Yes. Thanks, Effi. Let me add to that gas point. Look, we need to put some gas wells in. We have 3 in the portfolio in the west. We've held them back slightly given where oil prices are. But certainly, if we can see some visibility in the future, we will put the gas wells in first, and you'll see the gas volumes go up accordingly. And Eland deal development profile 2021 and onwards. And what we -- in the offset, we haven't had this crash, bearing in mind, this oil was 67 in January, and now we're sitting in 26 today. So obviously, as you can imagine, we have adjusted, which we can do as our portfolio quite significantly. The plan in the Eland is going to be a 4-well program.
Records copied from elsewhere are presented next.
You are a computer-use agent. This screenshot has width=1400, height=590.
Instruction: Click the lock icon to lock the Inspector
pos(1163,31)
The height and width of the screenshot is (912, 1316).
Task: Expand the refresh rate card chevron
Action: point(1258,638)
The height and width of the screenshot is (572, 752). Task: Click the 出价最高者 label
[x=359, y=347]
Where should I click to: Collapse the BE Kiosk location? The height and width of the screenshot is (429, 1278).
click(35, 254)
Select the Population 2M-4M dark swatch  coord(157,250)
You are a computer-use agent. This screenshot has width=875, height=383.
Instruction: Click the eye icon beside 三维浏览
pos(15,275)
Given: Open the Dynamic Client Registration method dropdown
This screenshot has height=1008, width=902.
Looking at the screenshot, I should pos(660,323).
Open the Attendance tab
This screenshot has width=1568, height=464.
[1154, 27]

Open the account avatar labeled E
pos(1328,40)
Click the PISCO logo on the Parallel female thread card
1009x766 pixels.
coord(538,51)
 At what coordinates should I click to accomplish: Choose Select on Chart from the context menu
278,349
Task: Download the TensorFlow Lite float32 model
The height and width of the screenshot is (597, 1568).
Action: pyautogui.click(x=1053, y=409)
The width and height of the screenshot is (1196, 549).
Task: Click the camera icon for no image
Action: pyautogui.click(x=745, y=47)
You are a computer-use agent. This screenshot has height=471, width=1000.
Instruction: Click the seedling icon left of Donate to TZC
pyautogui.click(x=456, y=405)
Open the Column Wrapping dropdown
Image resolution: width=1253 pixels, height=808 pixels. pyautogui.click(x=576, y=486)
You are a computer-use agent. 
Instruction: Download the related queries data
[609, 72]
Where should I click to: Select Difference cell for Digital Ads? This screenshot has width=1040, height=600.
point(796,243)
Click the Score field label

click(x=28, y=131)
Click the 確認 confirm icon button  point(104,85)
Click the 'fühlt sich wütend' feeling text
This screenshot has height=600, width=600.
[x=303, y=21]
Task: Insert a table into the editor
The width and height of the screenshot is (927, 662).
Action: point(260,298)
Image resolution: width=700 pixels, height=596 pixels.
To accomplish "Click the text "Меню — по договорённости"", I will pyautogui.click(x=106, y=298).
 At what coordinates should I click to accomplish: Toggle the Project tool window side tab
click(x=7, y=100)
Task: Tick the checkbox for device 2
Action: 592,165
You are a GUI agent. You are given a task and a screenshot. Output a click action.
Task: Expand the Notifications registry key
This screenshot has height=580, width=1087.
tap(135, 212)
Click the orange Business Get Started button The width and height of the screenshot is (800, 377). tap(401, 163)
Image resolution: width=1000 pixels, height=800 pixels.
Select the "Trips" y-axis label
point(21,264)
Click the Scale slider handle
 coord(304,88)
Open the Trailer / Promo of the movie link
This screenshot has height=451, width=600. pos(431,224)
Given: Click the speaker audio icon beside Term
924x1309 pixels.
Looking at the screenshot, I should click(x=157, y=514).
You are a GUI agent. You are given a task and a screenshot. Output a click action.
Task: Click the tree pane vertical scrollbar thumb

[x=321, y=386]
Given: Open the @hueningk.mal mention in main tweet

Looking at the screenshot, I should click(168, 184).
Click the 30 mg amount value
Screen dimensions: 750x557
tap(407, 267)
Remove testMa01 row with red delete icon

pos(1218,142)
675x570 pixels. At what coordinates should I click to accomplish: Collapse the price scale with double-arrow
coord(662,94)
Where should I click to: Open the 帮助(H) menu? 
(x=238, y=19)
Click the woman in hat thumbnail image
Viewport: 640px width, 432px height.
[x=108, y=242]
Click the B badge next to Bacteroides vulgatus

We were going to do the -- and that was 2020. We're going to do the 2 wells if that's the Oben. And we're going to go back potentially to finish off [GB 4]. Those wells generally flow between 5,000 to 6,000 barrels each well, well completion. And then we're going to do 2 wells in Opuama, which is going to bring up the production there. And then we're going to do Amobe. Amobe is the exploration asset. Now let's see where it all goes. But as soon as we get some visibility, then that's the sort of well program and exploration we will expect going forward. And we'll reinstate that at the earliest moment that we can.

In terms of do we need any more equity in Elcrest, again, what we -- we're certainly, we're not looking to put any more equity in to the extent needed. And we've cut back the development program there. But actually, what we've done is frozen it, and therefore, we're obviously not spending the CapEx. So across the board, as what every oil company is doing, we're going to do it for cost cutting. Aboard there, if successful then we shouldn't need any additional cash in -- into even -- if we do put any in, it's likely we'll put it into a loan structure, so we can then recoup it back when oil prices recover.

And then in terms of your question on the naira devaluation which happened obviously over the weekend or the resetting of the CBN rates to run with FX rates were at NGN 360. Steadily, we're not holding that much naira. The less than NGN 20 billion is about $60 million. For the naira, it means we fully expect to spend that in our operations in terms of OpEx going forward and CapEx, so we're not concerned around the devaluation. Obviously, there will be a book impact because we're obviously translate our reserves -- our balance sheet in -- at the lower rate. That's probably 20% tax, less than $50 million impact to the balance sheet is not realized loss. But going forward, what happens is the gas contract are dollar-denominated and ruled at the CBN rate. So our read is that this adjusts the CBN rate up accordingly, and so therefore, we were protected on our gas contracts.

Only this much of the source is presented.